What you need to do ->
Would you go through the records below and copy each line with the string "column"?

Data to process ->
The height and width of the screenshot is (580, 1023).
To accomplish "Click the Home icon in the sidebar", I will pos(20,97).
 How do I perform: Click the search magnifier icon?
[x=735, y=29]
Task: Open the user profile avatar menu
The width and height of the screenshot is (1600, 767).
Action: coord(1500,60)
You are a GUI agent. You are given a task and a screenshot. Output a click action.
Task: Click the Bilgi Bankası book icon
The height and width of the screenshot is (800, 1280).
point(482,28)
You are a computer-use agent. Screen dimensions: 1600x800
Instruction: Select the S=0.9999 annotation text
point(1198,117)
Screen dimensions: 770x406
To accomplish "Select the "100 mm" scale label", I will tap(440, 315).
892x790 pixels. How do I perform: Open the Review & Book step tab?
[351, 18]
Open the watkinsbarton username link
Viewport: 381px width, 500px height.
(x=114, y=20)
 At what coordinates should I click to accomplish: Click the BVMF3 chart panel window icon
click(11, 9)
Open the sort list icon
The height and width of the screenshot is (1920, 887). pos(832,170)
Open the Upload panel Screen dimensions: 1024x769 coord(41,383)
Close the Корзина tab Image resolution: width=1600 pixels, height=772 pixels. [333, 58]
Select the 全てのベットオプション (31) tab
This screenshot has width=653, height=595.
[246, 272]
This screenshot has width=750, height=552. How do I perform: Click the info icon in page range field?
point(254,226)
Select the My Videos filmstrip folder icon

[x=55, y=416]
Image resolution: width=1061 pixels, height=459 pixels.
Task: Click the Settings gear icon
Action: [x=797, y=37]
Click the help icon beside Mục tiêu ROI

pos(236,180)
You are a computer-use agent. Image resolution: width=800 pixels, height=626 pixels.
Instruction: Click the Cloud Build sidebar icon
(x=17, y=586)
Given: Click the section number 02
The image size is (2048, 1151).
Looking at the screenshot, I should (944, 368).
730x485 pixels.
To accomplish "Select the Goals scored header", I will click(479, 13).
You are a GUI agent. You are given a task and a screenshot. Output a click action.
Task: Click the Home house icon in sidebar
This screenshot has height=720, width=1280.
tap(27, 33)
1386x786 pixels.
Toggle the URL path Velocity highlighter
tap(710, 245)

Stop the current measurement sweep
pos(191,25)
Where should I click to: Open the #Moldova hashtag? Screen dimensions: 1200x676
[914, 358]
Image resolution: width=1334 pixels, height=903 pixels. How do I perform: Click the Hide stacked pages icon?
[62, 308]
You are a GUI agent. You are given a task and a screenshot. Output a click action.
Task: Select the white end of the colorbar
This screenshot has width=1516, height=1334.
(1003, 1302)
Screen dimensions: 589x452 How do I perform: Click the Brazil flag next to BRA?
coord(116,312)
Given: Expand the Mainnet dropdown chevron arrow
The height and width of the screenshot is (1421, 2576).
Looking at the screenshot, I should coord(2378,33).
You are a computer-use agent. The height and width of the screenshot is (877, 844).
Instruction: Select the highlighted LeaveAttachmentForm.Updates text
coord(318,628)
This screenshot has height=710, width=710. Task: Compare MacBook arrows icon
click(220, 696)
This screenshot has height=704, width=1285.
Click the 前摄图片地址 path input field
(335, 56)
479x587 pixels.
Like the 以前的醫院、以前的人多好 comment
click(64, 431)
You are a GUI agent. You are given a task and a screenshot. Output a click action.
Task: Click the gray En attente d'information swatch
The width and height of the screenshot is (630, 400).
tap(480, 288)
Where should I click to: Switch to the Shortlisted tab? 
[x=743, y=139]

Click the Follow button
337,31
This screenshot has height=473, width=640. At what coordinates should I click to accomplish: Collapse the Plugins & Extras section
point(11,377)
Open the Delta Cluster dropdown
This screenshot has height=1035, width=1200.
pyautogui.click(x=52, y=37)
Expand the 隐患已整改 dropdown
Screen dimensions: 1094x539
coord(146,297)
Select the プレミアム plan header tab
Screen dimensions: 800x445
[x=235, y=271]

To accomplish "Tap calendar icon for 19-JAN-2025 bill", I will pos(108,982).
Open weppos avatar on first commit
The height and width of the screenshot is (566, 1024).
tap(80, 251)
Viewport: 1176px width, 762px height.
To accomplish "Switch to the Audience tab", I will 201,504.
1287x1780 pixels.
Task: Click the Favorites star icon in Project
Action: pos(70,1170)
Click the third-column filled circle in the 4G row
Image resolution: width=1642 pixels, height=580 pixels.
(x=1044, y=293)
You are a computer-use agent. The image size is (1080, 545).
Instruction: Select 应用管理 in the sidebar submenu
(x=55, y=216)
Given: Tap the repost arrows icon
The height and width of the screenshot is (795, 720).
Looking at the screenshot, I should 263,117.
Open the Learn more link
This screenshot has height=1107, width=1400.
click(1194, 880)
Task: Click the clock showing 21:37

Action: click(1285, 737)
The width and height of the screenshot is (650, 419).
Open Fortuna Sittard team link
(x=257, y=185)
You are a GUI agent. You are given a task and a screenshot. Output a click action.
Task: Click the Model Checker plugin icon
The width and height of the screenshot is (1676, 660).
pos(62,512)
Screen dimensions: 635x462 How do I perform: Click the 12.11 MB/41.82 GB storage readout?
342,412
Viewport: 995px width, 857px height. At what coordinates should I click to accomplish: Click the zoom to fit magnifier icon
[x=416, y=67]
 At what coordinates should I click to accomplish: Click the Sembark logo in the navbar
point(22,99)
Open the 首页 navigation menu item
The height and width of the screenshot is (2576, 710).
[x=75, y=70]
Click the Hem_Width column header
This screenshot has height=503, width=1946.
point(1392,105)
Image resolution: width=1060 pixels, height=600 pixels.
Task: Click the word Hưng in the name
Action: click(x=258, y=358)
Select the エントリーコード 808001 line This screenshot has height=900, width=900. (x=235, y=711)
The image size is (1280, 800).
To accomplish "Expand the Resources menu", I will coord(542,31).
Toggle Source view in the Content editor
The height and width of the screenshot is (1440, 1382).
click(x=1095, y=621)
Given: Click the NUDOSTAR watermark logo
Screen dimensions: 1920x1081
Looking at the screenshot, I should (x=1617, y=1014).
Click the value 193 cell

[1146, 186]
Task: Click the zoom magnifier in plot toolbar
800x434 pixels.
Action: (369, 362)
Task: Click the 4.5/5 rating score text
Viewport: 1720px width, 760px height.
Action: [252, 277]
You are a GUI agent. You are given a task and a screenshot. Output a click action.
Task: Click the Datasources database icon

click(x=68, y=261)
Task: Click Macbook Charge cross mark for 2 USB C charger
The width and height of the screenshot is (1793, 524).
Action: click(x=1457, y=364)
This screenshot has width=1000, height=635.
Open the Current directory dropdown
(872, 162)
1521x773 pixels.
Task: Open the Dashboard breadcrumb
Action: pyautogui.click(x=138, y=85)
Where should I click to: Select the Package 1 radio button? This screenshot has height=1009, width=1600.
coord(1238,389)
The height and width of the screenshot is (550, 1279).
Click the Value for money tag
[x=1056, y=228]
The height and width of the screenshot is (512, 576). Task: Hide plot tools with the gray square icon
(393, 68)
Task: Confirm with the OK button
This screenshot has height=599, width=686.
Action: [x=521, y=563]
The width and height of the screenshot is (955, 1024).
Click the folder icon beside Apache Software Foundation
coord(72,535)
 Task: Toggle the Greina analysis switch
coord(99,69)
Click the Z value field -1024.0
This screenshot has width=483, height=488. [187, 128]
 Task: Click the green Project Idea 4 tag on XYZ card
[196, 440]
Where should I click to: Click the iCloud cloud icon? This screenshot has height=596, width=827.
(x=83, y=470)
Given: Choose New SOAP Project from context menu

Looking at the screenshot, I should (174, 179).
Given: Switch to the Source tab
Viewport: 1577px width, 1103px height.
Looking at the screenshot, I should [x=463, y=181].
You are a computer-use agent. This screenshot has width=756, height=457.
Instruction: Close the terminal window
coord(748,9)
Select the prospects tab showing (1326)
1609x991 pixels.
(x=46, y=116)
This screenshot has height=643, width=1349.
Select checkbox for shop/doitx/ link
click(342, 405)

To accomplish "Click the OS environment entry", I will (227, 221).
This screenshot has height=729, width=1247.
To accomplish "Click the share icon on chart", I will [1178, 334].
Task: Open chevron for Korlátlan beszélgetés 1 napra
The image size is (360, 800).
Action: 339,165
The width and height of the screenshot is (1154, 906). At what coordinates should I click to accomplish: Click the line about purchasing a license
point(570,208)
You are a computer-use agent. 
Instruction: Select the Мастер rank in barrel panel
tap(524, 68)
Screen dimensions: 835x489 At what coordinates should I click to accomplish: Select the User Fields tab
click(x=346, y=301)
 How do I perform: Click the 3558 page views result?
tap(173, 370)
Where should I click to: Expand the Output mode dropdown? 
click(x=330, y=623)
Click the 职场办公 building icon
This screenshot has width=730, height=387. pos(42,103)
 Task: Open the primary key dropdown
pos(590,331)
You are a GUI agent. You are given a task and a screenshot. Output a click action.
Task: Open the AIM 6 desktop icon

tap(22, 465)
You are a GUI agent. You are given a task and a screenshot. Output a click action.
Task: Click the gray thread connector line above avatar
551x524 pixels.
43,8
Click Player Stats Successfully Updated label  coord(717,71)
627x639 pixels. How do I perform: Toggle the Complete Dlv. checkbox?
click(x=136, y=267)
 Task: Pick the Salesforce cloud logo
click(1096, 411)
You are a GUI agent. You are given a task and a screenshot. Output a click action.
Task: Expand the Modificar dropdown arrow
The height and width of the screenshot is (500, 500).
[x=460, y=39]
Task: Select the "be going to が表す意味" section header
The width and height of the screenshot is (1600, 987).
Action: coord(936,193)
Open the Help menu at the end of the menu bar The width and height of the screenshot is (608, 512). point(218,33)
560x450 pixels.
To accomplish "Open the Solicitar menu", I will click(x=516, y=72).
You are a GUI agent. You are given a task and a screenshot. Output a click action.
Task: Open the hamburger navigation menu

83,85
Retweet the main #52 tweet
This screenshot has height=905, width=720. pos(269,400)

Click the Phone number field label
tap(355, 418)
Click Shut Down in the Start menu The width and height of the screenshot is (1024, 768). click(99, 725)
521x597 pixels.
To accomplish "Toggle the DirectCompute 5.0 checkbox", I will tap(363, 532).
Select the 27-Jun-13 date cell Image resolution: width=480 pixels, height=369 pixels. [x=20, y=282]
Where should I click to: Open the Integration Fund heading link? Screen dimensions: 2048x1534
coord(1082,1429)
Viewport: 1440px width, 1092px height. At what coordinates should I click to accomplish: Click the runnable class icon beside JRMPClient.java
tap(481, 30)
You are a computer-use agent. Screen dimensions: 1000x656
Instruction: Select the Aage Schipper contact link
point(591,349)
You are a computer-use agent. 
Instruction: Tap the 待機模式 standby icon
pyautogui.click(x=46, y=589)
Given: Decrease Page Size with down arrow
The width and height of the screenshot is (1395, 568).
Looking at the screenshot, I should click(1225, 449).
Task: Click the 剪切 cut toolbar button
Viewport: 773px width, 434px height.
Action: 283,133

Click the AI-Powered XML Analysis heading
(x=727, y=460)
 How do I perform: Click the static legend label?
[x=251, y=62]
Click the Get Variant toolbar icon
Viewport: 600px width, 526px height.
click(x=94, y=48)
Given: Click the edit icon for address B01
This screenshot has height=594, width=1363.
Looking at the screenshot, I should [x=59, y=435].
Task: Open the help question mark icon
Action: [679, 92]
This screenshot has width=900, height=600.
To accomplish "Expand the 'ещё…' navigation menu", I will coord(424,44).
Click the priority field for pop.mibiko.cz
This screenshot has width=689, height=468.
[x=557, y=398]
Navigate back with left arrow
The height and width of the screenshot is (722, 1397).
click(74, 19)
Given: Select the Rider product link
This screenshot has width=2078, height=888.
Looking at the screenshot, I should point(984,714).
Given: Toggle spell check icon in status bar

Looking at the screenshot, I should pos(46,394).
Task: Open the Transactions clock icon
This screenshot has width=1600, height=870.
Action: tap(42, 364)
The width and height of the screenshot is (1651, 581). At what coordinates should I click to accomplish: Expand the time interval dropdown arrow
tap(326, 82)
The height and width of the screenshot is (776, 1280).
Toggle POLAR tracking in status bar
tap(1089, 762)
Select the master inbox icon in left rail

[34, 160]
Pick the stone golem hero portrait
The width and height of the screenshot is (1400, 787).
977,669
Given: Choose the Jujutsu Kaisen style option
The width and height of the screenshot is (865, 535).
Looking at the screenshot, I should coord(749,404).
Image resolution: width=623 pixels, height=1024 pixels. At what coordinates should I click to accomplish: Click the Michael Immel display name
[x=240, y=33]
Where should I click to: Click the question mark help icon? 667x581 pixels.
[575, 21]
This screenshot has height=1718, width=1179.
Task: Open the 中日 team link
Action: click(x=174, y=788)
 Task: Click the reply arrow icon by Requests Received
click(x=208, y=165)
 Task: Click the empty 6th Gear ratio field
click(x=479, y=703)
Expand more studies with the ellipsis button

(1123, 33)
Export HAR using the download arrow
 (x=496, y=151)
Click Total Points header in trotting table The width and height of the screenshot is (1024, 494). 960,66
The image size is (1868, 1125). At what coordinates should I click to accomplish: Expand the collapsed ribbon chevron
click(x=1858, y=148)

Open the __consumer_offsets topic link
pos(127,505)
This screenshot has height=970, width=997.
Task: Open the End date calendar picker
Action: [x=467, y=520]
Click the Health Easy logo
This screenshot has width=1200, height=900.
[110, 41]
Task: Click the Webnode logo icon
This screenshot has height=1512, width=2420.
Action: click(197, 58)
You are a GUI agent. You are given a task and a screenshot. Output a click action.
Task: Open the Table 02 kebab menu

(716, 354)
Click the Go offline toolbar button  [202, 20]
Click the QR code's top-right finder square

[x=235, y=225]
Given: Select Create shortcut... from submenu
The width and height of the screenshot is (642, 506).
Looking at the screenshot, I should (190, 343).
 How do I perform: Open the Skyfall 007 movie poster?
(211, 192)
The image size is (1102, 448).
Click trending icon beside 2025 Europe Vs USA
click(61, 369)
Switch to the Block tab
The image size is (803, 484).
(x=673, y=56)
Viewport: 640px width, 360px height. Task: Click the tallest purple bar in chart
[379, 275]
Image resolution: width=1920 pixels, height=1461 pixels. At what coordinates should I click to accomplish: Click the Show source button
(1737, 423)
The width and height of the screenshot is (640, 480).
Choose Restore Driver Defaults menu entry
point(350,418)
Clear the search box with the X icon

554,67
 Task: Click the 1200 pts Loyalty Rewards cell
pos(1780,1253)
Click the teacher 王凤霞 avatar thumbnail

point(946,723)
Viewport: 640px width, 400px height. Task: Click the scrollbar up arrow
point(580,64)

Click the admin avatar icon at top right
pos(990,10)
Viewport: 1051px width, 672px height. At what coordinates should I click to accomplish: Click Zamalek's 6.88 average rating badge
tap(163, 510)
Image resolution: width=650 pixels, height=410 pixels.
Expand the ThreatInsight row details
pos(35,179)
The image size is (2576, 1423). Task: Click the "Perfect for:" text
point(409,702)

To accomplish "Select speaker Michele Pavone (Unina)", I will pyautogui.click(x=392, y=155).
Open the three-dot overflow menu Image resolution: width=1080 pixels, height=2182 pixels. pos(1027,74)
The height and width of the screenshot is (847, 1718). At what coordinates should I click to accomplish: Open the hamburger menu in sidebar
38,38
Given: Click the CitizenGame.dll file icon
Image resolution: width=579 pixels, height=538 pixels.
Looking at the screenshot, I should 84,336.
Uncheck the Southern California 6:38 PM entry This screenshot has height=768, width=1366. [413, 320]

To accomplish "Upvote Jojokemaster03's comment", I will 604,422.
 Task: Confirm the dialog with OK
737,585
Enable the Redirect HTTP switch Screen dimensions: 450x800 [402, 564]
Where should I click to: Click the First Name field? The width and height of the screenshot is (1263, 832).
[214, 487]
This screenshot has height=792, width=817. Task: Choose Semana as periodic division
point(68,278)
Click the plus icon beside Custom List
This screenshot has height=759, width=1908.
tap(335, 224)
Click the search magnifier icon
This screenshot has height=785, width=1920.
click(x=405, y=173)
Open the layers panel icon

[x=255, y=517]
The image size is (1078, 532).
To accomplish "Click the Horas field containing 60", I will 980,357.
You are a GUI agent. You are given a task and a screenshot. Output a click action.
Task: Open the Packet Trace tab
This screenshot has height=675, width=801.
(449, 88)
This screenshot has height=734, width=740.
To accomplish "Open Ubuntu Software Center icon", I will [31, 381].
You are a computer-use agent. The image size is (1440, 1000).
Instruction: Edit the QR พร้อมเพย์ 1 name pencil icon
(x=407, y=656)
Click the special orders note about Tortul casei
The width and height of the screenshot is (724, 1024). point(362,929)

Written answer ->
Click the third-column filled circle in the 4G row
Click the Hem_Width column header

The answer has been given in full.